**Selected passage**
- - - - - - -

One star. Rated R, for relentless profanity, gore and strong bloody violence
By Derrick Bang
To coin a phrase — quite aptly, since a little porker figures in this grisly exercise in sadism — you can put lipstick on a pig, but it’s still a pig.
The only thing worse than a gratuitously brutal horror flick, is one that attempts to “justify” its mayhem with a clunky political subtext.
Rubbish is rubbish, no matter how it’s dressed.
In a better film, scripter Nick Cuse and Damon Lindelof’s jabs at “elites” versus “deplorables” could have been suspenseful and uneasily relevant: a cheeky update of Richard Connell’s classic 1924 short story, “The Most Dangerous Game,” most famously filmed in 1932 with Joel McCrea and Leslie Banks.
But director Craig Zobel’s horror-porn sensibilities are so gratuitously low-rent, that any semblance of social commentary is lost amid gore-laden blood, guts and entrails. Most of the so-called “characters” are too one-dimensional; the intended-to-be-astute remarks are too lame, obvious and random. This is filmmaking by arrested adolescents who enjoy pulling the wings off flies, and who delight in sharing the experience with us.

- - - - - - -

**Problem to solve**
Write the next part of the one-star horror movie review, picking up after its final sentence.

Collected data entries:
- - - - - - -

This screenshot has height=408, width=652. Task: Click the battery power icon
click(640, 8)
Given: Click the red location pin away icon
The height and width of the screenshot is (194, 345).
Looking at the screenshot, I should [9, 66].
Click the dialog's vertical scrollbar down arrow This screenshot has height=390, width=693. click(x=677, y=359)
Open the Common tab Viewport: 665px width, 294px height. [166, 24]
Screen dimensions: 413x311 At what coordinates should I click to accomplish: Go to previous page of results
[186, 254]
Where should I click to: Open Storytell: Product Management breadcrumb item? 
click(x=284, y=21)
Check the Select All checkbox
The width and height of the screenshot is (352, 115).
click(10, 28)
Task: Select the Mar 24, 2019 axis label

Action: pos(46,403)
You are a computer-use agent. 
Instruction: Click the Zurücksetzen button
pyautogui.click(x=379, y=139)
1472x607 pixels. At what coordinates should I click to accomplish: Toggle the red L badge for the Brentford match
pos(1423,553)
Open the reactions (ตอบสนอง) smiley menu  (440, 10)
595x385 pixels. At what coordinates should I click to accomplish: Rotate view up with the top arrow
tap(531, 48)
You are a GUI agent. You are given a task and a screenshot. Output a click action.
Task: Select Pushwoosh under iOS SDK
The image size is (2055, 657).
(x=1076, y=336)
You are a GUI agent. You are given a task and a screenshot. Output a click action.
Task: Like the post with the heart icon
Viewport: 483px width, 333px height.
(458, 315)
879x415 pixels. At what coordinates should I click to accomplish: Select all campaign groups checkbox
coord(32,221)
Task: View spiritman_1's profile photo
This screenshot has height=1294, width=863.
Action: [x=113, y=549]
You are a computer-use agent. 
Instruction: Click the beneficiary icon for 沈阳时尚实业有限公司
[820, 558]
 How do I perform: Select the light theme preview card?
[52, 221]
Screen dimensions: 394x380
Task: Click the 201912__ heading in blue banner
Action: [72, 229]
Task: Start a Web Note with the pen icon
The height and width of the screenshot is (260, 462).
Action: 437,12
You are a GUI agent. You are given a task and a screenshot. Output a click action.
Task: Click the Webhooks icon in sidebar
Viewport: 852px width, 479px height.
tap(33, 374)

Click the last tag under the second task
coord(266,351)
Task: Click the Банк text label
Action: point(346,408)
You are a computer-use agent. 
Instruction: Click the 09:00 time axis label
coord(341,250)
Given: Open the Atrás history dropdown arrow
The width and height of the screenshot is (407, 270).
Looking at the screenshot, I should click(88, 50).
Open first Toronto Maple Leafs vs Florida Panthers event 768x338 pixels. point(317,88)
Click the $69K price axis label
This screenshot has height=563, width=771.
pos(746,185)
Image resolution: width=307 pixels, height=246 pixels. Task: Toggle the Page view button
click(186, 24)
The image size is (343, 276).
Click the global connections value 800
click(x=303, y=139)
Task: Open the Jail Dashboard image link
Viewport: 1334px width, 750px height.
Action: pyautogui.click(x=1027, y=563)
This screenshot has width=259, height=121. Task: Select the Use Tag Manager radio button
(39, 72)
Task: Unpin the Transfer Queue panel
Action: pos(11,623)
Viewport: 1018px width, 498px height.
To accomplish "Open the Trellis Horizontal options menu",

- - - - - - -

**Your response**
Let’s plunge in:
Eleven people, all with their mouths painfully collared, regain consciousness in random spots of a forest that surrounds an open meadow. They gradually assemble around a huge crate which, when opened, proves to contain a piglet in a T-shirt (don’t ask) and a weapons rack (a rather blatant swipe from The Hunger Games).
Alas, these hapless victims barely have time to contemplate whether they even know how to use such artillery, when they start getting picked off by explosive, high-powered rifle fire from a distant, well-stocked duck blind.
Not exactly sporting. Less “The Hunt,” and more “The Slaughter.”
Zobel and his scripters obviously enjoy toying with us, because in veryshort order, cinematographer Darran Tiernan’s systematic designation of such a film’s traditional survivors — the cute girl, the stalwart guy, etc. — is rent asunder. Within minutes, the group has been whittled down to just a few.
No surprise, since these poor souls aren’t even granted names, and instead are designated (but only in the press notes) as “Yoga Pants” (Emma Roberts), “Trucker” (Justin Hartley), “Big Red” (Kate Nowlin), “Vanilla Nice”(Sturgill Simpson) “Staten Island” (Ike Barinholtz) and “Dead Sexy” (Sylvia Grace Crim).
Considering what happens to the latter, her label is beyond offensive.